Page extract ::
It is an abstract relation in the space of equilibrium states. You can see equilibrium states as pairs $(V,S)$ (you can choose mostly any other variable pair), with functions $U$,$T$,$P$... of these variables. Then this is just a relation between these functions:
$$dU=TdS-PdV$$
This differential equation will then be true for any abstract path in the space of equilibrium states, no matter if it corresponds to a real transformation or not.
In particular, you may want to apply it along the path of a real transformation. But this transformation must be represented in the space of equilibrium states. Otherwise, there is no reason during the transformation that $S,V,T,P...$ actually exist. For example, the pressure or temperature may have a gradient inside the system, and thus there is no global pressure or temperature.
Saying we are in the space of equilibrium states is exactly saying the transformation is a sequence of equilibrium states, which exactly means quasistatic in the usual sense. So yes, this relation applies exactly to quasistatic transformations, otherwise $T,P$... may not even exist.

Exercise instructions :: Write out, word for word, the part of the thermodynamics passage starting at "It is an abstract" and ending at "transformation or not.". The material that comes next is not needed.

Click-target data
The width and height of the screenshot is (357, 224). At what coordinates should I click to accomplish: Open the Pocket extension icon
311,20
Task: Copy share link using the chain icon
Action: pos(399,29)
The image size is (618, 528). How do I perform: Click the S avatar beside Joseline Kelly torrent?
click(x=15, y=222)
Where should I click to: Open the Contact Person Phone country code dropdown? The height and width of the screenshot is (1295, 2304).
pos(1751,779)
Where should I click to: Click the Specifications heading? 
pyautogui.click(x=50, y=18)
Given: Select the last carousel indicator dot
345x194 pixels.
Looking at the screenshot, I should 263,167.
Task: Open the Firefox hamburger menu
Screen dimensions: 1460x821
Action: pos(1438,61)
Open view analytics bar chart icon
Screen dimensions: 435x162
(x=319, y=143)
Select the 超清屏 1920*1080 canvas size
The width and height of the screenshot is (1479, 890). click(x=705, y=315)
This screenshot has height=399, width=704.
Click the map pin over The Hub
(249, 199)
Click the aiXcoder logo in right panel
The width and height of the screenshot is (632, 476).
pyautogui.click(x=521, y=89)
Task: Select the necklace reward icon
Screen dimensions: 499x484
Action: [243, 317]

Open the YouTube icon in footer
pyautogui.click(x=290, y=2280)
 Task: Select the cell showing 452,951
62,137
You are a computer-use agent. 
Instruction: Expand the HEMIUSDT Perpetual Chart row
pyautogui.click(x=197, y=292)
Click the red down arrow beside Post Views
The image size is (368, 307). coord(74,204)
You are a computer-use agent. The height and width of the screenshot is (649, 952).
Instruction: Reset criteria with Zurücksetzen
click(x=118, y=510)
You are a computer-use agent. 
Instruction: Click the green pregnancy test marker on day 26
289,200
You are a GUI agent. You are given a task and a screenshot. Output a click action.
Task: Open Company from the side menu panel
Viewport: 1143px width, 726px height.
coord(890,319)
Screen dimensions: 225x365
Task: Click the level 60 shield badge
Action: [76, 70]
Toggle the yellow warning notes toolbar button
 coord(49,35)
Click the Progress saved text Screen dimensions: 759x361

Output of the task ::
It is an abstract relation in the space of equilibrium states. You can see equilibrium states as pairs $(V,S)$ (you can choose mostly any other variable pair), with functions $U$,$T$,$P$... of these variables. Then this is just a relation between these functions:
$$dU=TdS-PdV$$
This differential equation will then be true for any abstract path in the space of equilibrium states, no matter if it corresponds to a real transformation or not.